Rewrite the rows from the line containing "Click the YH5 limit in M33 x 3.5 row" through the end of the rows, replacing "five-star" with "three-star" and leaving everything else unchanged. Omit the pictures from your output.

+++

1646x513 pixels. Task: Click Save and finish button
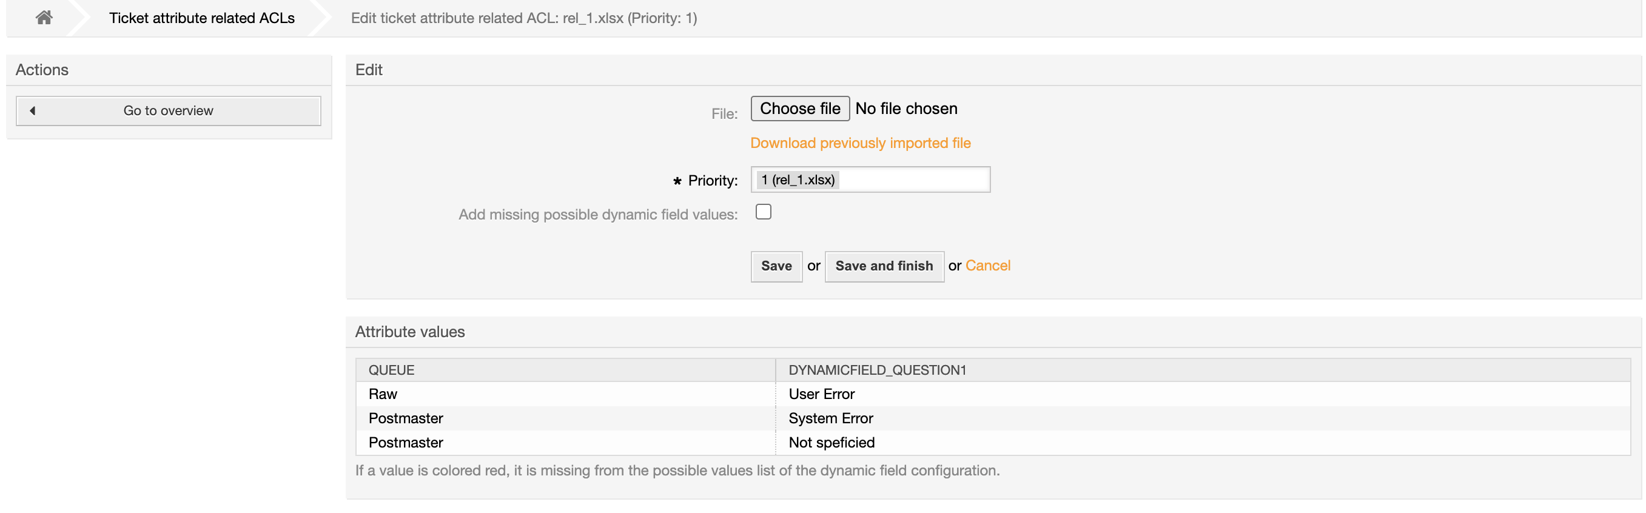[883, 266]
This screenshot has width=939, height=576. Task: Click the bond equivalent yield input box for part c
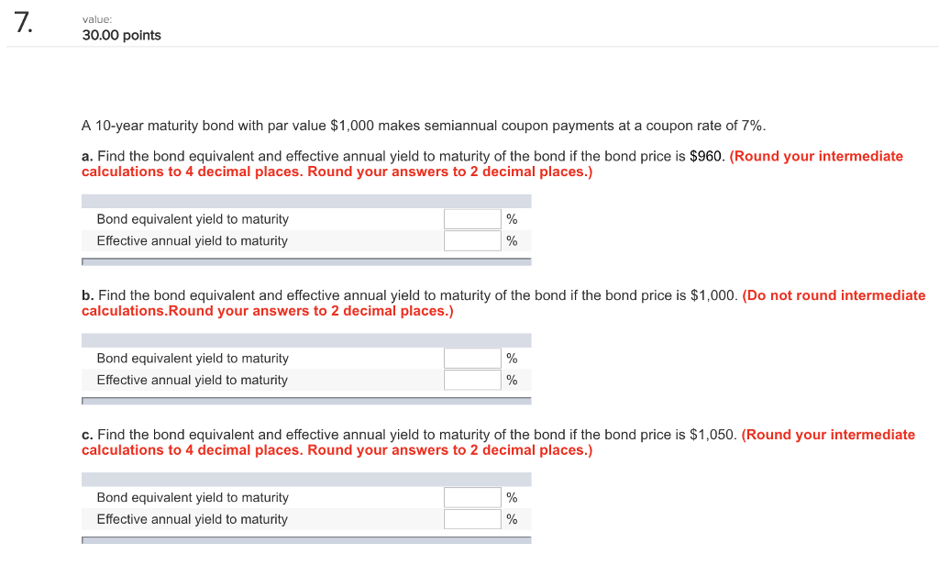pyautogui.click(x=471, y=497)
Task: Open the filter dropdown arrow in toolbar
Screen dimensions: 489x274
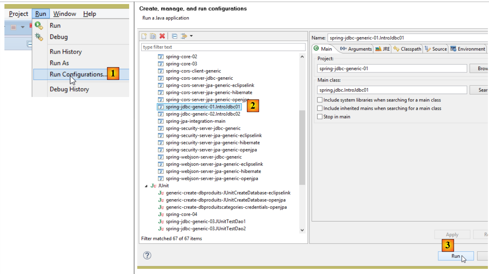Action: [x=191, y=36]
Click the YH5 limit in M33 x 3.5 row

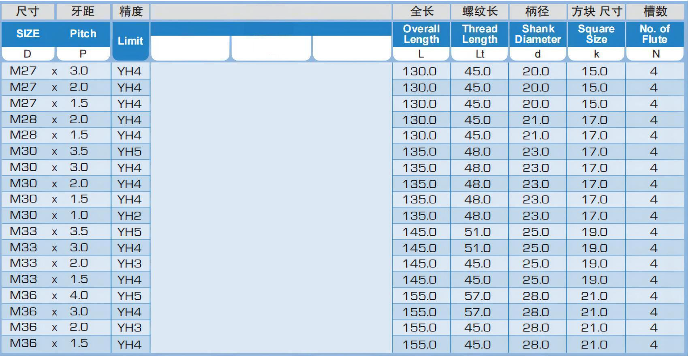130,232
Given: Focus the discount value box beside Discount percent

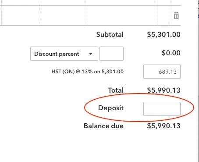Looking at the screenshot, I should tap(111, 54).
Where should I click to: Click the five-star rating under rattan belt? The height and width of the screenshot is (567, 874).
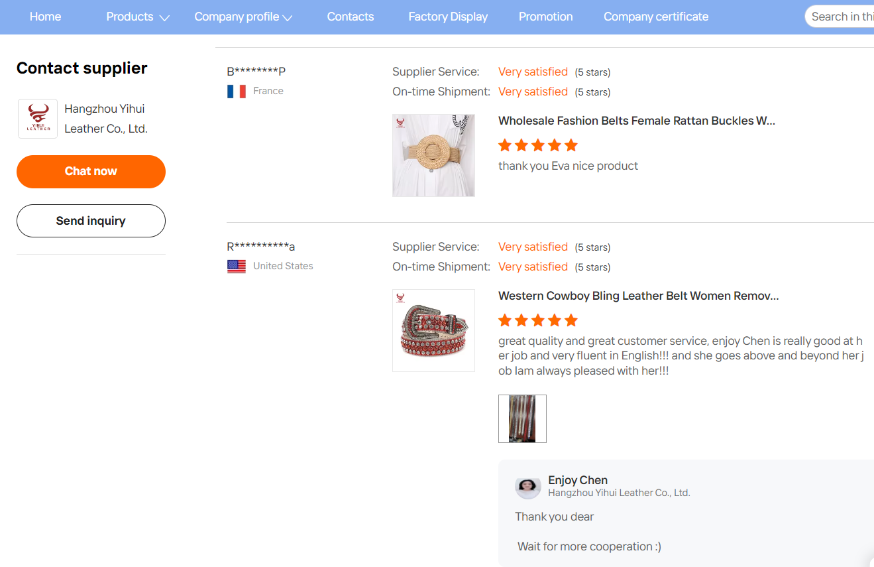pyautogui.click(x=538, y=145)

+++

§ TASK RESULT:
Click the YH5 limit in M33 x 3.5 row

130,232
Given: Focus the discount value box beside Discount percent

Looking at the screenshot, I should tap(111, 54).
Where should I click to: Click the three-star rating under rattan belt? The height and width of the screenshot is (567, 874).
pyautogui.click(x=538, y=145)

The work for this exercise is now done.